→ Exercise instructions: Pick up the passage on the Hungarian village of Apaj where it ends, and continue it.

Apaj is a village in [[]], Hungary.

== Location ==

The village is in the neighbourhood of Kiskunság National Park and is 50 km
from Budapest. Primary route 51 serves the village by road. The Budapest-Kelebia
railway line's station, Dömsöd is next to Apaj. The River Ráckeve-Duna is 8 km from the village.

== History ==

The first mention of the village is in 1291 as Opoy. It was royal property for a while, but later it was owned by nuns who lived on Margaret Island. The Balassa family owned Apaj as well.

In the 15th century there were two parts to Apaj: Alsóapaj (Lower Apaj) and Felsőapaj (Upper Apaj). During the Turkish rule of Ottoman Hungary the village suffered almost complete destruction, but from the 19th century the village was growing. At that time the village was called Apajpuszta (Apaj Plain).

→ Data provided:
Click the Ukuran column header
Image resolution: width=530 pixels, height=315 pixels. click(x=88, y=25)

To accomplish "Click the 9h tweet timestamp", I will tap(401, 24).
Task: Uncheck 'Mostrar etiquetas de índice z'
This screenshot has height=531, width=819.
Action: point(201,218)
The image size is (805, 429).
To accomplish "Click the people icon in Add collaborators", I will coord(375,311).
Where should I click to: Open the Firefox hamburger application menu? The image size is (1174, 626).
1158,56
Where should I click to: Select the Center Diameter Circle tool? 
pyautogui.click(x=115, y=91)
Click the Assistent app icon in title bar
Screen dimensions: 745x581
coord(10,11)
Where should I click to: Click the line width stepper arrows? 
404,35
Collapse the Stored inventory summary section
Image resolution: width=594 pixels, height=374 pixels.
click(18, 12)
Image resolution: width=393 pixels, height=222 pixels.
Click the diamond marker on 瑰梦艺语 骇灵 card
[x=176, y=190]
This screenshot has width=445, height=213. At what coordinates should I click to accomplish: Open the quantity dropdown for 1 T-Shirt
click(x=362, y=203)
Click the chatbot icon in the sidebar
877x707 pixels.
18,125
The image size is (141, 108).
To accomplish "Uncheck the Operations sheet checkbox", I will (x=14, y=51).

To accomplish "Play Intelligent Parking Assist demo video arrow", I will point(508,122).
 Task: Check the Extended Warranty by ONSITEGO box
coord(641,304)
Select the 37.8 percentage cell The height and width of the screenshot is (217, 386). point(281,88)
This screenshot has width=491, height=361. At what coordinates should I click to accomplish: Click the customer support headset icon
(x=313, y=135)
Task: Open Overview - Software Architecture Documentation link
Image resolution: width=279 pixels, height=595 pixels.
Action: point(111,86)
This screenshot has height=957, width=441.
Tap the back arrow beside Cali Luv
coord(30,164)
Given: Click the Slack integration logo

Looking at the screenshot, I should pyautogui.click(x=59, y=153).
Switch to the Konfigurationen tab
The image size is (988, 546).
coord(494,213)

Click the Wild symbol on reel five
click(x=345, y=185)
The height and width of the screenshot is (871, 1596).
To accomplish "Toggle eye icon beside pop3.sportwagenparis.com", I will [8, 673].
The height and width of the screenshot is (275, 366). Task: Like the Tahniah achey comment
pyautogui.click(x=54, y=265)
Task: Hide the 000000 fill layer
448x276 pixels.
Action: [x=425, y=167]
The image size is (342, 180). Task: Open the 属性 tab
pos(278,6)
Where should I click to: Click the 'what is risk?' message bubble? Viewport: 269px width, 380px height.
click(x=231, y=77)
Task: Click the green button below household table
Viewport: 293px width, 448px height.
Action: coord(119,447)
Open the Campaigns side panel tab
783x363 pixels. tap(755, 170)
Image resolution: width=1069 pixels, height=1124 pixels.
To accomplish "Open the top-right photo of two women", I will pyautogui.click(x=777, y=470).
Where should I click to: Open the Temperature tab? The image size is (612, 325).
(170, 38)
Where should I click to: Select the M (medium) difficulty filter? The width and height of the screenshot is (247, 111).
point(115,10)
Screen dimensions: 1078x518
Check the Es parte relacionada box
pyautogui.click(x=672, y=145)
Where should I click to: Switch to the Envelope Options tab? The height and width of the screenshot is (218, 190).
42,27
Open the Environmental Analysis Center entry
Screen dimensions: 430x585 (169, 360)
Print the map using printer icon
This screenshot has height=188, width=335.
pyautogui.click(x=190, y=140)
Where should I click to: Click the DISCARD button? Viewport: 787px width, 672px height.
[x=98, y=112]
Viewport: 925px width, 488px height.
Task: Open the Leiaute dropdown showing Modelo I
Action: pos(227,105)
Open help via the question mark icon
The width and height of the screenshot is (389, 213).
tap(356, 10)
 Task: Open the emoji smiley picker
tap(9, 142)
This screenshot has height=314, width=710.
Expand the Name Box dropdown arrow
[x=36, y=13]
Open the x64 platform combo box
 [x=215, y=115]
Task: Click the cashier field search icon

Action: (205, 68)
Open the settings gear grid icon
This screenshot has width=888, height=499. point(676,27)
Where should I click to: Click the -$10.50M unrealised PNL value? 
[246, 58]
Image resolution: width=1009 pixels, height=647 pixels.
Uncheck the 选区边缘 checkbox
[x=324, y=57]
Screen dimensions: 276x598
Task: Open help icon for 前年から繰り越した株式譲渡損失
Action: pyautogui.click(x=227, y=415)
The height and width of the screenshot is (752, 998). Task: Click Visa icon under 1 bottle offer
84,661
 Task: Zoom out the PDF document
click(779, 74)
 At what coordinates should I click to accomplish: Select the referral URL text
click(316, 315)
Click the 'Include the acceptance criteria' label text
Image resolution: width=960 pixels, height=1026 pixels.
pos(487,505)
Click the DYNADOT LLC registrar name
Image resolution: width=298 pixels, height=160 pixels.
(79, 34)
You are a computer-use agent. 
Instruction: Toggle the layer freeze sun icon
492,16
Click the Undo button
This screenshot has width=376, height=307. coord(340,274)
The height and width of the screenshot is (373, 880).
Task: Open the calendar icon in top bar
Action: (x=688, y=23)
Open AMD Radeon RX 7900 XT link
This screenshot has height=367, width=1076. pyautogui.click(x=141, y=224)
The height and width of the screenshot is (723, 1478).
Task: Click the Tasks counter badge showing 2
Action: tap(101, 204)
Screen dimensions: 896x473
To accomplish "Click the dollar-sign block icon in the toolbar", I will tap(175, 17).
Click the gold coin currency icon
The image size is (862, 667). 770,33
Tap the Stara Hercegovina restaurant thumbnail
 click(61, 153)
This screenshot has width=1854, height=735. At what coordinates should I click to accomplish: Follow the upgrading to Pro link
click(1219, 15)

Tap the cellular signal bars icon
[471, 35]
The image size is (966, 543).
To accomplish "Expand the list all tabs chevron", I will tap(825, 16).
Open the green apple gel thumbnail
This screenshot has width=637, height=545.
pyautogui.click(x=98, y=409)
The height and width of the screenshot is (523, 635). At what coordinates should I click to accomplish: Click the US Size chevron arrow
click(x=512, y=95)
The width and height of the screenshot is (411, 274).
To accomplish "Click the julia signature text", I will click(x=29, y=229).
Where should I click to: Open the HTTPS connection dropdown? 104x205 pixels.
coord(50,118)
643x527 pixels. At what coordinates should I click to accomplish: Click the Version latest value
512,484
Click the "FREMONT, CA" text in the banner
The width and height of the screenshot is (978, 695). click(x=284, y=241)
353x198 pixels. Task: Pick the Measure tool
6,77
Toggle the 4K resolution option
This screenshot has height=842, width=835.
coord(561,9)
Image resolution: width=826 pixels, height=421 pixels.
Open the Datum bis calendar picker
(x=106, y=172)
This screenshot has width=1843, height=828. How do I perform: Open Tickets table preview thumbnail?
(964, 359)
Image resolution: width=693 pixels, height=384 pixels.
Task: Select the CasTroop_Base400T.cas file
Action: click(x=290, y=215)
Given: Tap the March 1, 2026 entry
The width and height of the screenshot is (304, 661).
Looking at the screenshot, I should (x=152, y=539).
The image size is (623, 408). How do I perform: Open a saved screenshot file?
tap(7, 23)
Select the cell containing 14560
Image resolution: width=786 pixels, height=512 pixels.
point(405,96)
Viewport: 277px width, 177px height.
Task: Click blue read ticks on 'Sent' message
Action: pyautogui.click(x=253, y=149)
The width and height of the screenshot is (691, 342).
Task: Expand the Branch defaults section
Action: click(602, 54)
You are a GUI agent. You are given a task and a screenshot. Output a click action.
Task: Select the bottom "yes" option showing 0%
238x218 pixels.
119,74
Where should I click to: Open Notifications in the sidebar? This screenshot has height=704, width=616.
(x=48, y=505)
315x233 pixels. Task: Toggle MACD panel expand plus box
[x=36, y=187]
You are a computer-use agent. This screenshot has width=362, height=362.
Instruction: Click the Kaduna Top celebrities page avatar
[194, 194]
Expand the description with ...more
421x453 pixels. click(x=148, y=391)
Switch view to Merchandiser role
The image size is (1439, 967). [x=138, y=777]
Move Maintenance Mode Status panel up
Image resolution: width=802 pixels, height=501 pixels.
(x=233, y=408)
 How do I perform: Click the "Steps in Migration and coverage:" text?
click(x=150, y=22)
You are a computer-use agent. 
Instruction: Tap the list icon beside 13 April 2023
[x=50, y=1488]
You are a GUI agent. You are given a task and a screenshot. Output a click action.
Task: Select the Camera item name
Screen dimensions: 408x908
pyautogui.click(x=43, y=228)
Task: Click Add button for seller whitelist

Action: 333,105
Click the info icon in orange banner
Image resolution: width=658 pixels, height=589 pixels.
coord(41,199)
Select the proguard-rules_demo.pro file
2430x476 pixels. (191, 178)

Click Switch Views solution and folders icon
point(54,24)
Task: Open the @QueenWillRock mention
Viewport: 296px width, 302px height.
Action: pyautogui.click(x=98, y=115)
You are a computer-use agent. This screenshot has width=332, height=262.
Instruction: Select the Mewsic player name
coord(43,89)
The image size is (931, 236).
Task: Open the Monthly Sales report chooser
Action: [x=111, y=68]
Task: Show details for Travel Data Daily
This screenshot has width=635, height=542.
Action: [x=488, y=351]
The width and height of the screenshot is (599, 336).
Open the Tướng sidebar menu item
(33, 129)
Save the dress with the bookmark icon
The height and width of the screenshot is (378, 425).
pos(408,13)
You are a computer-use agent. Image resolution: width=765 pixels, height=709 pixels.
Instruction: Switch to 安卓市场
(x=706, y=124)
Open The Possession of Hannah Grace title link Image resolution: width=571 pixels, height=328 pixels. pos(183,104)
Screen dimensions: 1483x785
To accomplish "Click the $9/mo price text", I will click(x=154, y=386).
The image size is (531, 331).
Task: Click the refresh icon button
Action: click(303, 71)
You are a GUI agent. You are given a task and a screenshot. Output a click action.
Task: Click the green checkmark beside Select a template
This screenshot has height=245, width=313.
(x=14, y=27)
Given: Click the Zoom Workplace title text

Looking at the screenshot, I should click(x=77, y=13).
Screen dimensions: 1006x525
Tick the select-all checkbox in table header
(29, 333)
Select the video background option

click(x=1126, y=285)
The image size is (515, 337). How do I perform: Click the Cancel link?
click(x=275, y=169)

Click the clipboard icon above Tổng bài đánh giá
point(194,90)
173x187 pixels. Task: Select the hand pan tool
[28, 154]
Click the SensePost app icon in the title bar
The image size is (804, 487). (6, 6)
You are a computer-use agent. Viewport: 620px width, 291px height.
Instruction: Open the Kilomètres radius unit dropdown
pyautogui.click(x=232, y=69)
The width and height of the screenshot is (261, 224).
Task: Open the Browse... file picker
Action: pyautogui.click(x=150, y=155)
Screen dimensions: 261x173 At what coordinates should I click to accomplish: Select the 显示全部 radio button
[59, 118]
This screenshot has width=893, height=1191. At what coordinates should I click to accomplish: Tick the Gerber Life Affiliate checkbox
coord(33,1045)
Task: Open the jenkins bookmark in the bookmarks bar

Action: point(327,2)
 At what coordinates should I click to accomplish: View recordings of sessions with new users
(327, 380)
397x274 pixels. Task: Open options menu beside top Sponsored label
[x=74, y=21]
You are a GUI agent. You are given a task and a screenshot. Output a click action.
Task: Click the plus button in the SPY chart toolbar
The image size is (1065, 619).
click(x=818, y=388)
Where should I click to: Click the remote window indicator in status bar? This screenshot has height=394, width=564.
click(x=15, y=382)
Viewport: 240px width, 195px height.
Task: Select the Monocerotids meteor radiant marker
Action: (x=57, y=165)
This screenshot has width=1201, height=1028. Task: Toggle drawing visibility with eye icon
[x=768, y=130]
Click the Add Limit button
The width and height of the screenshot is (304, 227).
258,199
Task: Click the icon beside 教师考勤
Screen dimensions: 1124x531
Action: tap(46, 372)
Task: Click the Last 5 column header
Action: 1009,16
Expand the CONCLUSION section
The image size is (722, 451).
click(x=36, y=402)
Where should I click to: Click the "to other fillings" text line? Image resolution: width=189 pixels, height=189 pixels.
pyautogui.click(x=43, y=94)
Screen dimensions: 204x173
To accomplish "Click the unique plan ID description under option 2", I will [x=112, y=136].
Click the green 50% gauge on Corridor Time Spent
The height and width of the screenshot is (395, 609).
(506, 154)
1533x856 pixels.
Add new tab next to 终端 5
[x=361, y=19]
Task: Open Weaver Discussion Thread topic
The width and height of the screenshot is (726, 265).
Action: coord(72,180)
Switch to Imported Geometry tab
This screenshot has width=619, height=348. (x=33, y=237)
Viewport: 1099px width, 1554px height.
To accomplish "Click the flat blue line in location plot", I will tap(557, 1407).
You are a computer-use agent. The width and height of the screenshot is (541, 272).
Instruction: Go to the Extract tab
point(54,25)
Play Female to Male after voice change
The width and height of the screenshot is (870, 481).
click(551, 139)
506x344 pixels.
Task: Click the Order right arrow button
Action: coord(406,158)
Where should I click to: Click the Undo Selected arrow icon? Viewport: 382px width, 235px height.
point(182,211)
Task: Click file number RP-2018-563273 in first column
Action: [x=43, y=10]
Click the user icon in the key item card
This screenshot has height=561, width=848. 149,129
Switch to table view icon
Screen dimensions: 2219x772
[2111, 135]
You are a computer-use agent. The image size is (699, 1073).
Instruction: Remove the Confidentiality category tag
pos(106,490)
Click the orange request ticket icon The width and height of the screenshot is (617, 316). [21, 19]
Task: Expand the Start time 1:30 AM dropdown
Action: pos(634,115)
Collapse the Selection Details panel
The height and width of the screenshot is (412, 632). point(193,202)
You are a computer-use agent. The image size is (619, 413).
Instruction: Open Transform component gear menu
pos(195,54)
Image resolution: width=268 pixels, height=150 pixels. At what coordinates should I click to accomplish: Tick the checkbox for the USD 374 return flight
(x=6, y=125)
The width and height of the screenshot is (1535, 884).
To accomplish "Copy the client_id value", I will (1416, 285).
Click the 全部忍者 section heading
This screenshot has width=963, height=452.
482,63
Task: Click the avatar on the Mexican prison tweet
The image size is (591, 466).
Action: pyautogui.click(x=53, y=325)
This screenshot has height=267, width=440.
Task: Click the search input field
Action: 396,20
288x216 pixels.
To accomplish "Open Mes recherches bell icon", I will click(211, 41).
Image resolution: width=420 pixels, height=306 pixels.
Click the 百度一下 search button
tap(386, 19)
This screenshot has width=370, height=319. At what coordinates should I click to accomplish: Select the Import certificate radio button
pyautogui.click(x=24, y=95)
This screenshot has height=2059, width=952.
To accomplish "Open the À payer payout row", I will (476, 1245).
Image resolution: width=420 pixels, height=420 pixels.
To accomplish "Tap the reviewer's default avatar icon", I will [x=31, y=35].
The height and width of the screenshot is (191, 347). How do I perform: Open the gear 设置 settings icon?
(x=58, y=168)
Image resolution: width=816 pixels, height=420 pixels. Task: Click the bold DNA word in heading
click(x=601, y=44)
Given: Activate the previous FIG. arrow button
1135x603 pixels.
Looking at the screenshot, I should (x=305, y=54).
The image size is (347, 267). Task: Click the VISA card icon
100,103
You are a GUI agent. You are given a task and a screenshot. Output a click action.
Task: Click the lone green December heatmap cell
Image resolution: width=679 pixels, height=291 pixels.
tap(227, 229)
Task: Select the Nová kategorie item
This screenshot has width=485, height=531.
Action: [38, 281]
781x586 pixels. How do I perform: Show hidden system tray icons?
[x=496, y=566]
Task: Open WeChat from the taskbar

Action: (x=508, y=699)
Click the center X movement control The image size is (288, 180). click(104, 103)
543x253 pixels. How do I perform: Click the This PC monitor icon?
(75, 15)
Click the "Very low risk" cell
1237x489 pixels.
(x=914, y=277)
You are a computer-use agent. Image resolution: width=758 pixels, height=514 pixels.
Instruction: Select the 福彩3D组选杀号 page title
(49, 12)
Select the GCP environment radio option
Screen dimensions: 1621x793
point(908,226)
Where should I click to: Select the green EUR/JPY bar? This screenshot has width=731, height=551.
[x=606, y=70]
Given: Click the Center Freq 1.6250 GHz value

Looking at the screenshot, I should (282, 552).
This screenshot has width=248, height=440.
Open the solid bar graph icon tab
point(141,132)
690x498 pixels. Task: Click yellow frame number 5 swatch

→ Written reply:
After 1945 Apaj lost its title as a separate manor and it became part of Dömsöd, but thanks to the Kinskunsag State Farm it once again became an independent village in 1985.

Apaj is famous of for horse breeding and cattle breeding and has an international reputation for racehorses. There are many Great bustards too.

Between 1967 and 2006 the village held the Kiskunsag Shepherd and Jockey Festival.

== Landmarks ==
- Reformed church, which was built with the help of the Széchenyi Plan and dedicated on 24 April 2005
- Millennium Park
- Upper Kiskunsag Plain is part of the Kiskunsag National Park.